This post wins the award for being most put-off. We learned this ages ago but for some reason I didn't feel like writing about it.
It's a very useful skill.
Basically you visualize your behaviors as one big chain. Each one leads to the other. For example, I got up today with only 4 hours of sleep. I ate more because I was on autopilot, and then I felt overly full and purged (this didn't actually happen today, but it has in the past). Waking up with 4 hours of sleep is a link to "ate more" which links to "feeling overly full" which causes the purge.
The goal is to break the chain. It can be broken at any link, even after a purge.
The way you break the chain is by using skills. So in my b/p chain for breakfast, I could have used mindful eating to stop munching. I could have used thought restructuring when I felt overly full, and distraction instead of purging.
I like this skill a lot because it allows me to visualize my behaviors as a string I can cut off at any point. It's also good for figuring out what leads to what.
The only thing I'm not in love with is that it isn't really a new skill.

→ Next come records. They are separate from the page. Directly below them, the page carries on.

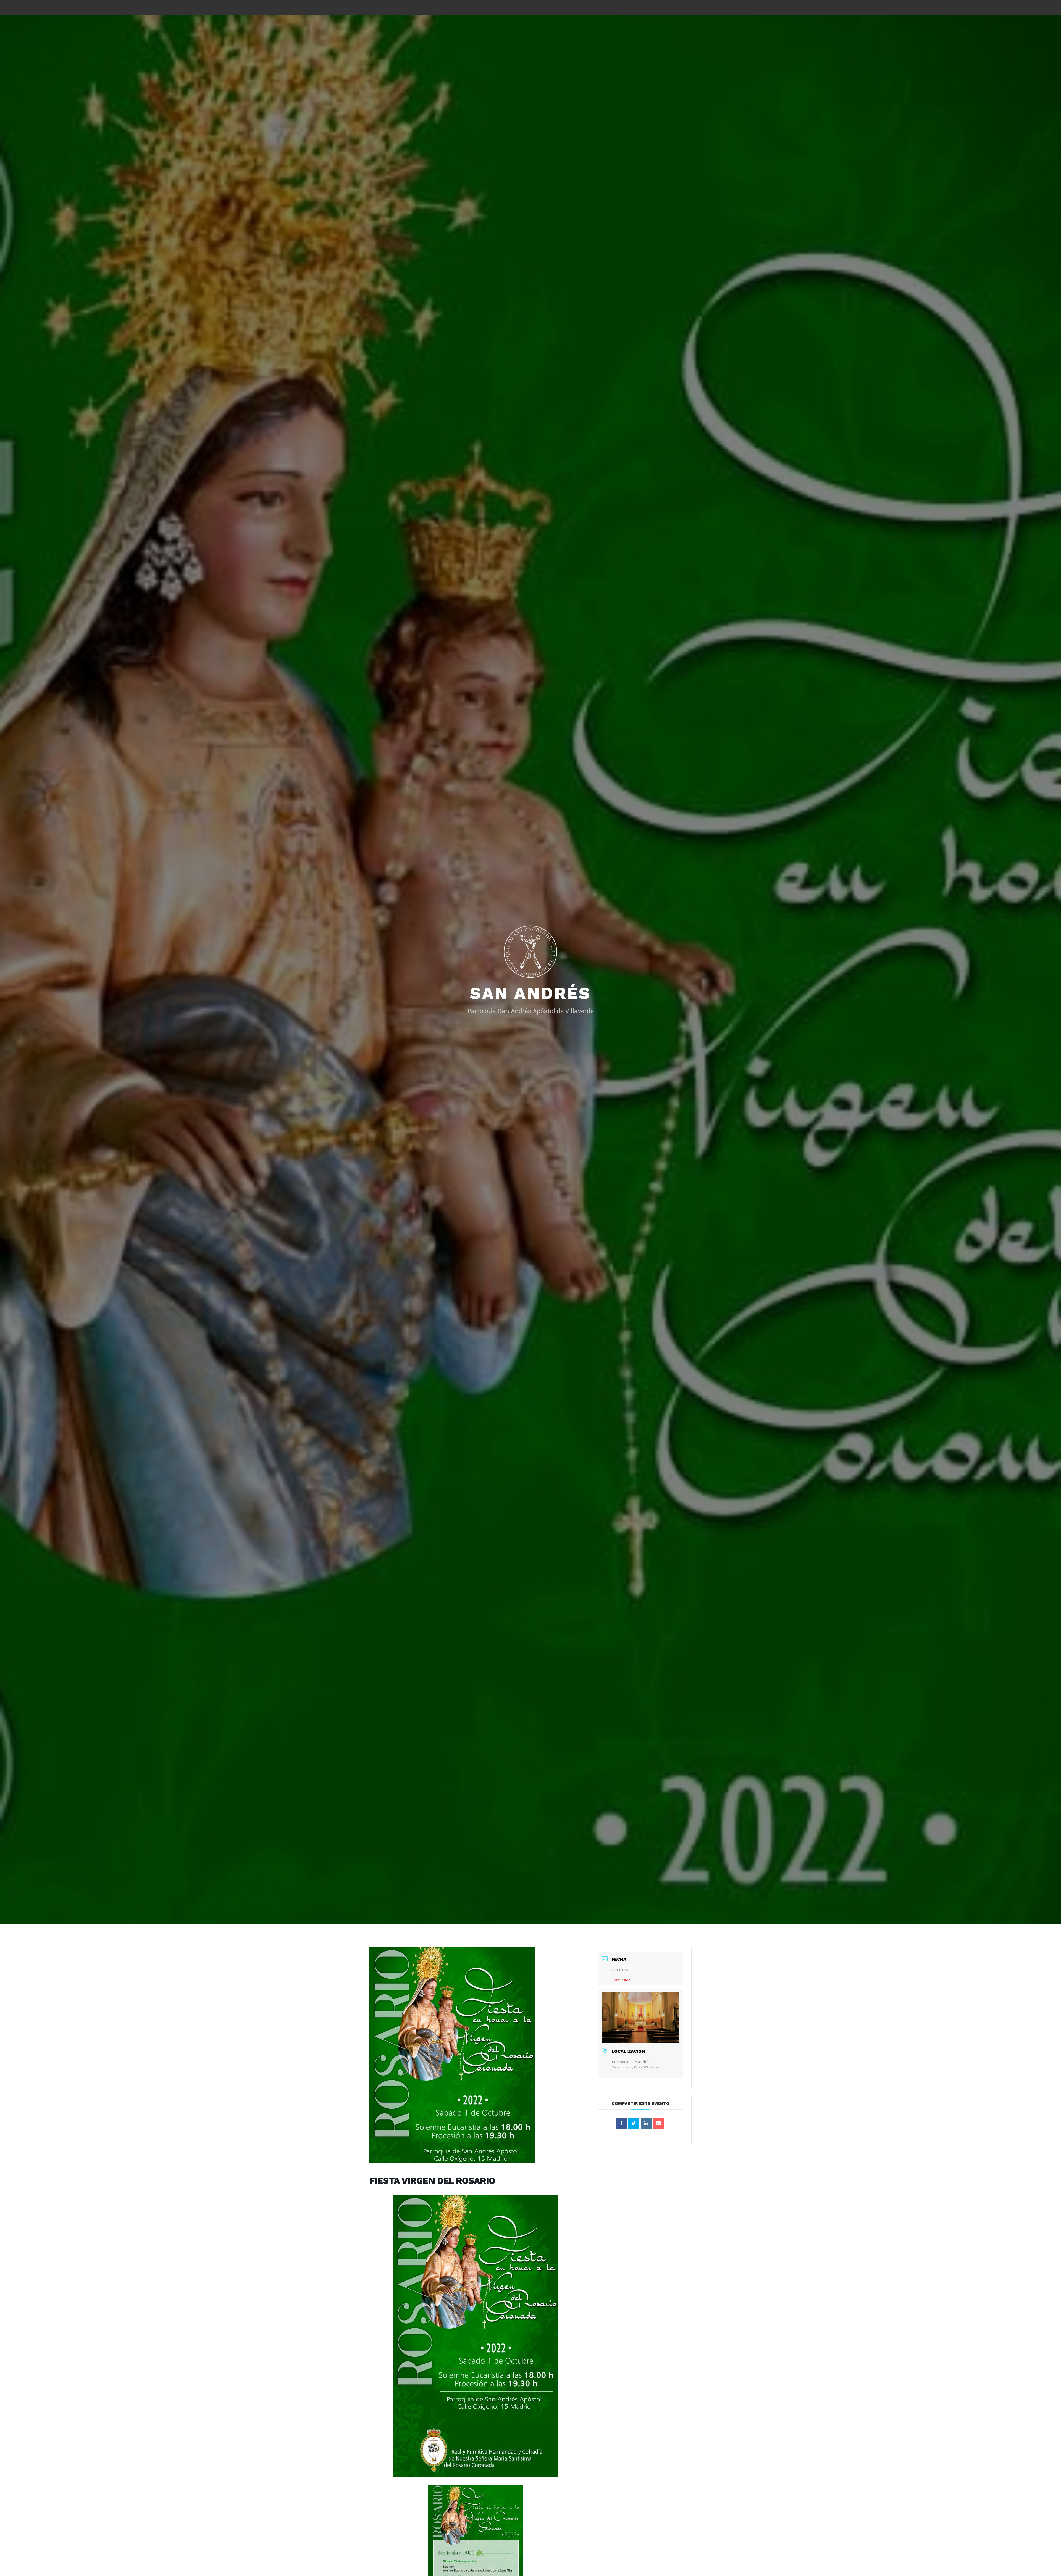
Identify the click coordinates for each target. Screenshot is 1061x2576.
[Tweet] (633, 2123)
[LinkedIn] (646, 2123)
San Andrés (530, 993)
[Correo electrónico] (658, 2123)
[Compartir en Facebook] (621, 2123)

You have to use old ones to help you out, even though you think of things in a different way.
The study is over after today, so this will be my last post regarding skills I've learned there.
But even though there are no more new skills, I still have a wealth of old ones fathering dust in my closet.
surfing the urge
mindfulness/being in the moment
giving self a break
changing responses to cues
I'm planning to write them in big letters and post them on my closet so I won't forget them.
The skills do help. If you try to use them.